Now you might think that D'Leh was a little known character on 'Beverley Hills 90210' or 'Dawson's Creek'. You'd be wrong. D'Leh comes from the Mesolithic era — a time where there were no schools, teachers or teenage dramas. In fact there were no domesticated horses or cultivated crops either — but don't let that bother you.
It certainly doesn't bother director Roland Emmerich ('Independence Day', 'Godzilla', 'Day After Tomorrow') who apparently didn't feel the need to learn a thing about the year 10 000 BC before he made a movie with that very name. He also decided it wasn’t necessary to know anything about natural history, evolution, pre-historic man, the pyramids, the Nile or basic ecology.
Actually, the only reason he could possibly have made this movie was because he'd seen Mel Gibson's 'Apocalypto' and thought it was boring… just as everybody else did. He'd improve it — by adding drama, intrigue, romance and an actual story — but wasn't sure where to fit in an alien invasion or an overblown car chase. So dinosaurs (65 million years after their extinction), a cheapo computer-generated saber-toothed tiger and a 'Lord Of The Rings'-inspired mammoth hunt would have to do the trick instead.

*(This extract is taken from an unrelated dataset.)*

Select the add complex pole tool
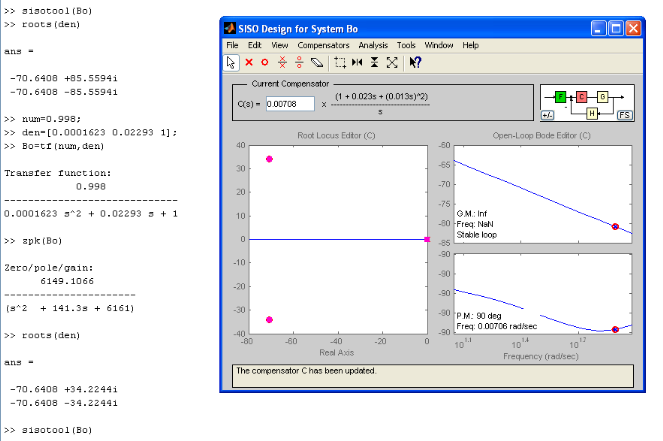Viewport: 663px width, 441px height. tap(283, 62)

Maybe it sounded very impressive on paper. Translated onto celluloid, it isn't even remotely interesting. In fact it's pretentious, convoluted and insulting to anyone with an IQ higher than that of Tara Reid.

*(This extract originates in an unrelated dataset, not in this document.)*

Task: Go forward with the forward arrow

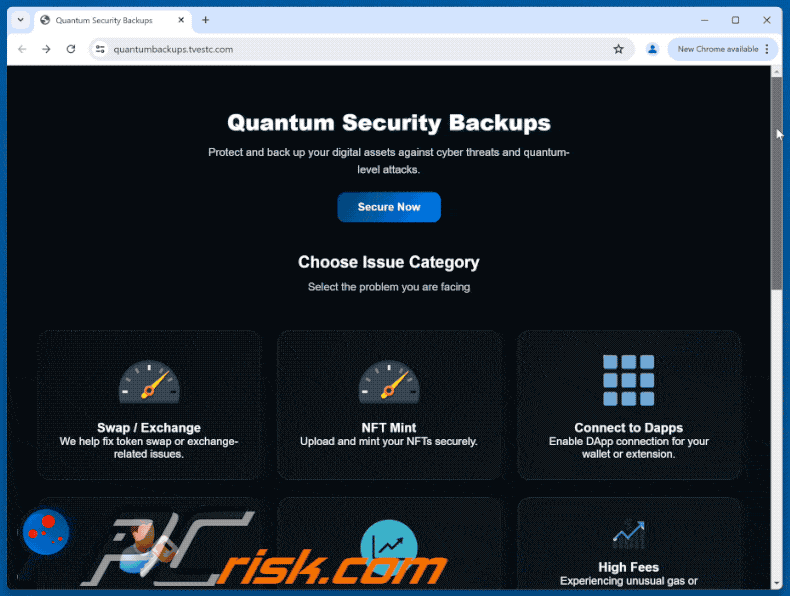Action: coord(46,49)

Basically, one day, while D'Leh is busy sulking about something or other, black riders attack his clan and capture most of the people including his lover Evolet. Feeling the need to prove himself and deal with his guilt over being so cowardly, he decides to chase after these riders and free his people: armed with a special white spear and a few companions, he travels into the great unknown.
D'Leh's journey takes him through every biome known to man, introduces him to every great tribe that ever lived (and quite likely some that didn't), and eventually ends in Egypt. Here the aforementioned black riders have been enslaving people in order to build the pyramids at Giza as a tribute to a tyrannical leader — an individual who inspires fear simply by sporting long nails and gold platform shoes.
And when you take away the mammoths that's really all there is to '10 000 BC'. If you think it all sounds a bit silly, you'd be right. And to top it all off, Emmerich's film isn't actually much more entertaining than 'Apocalypto'.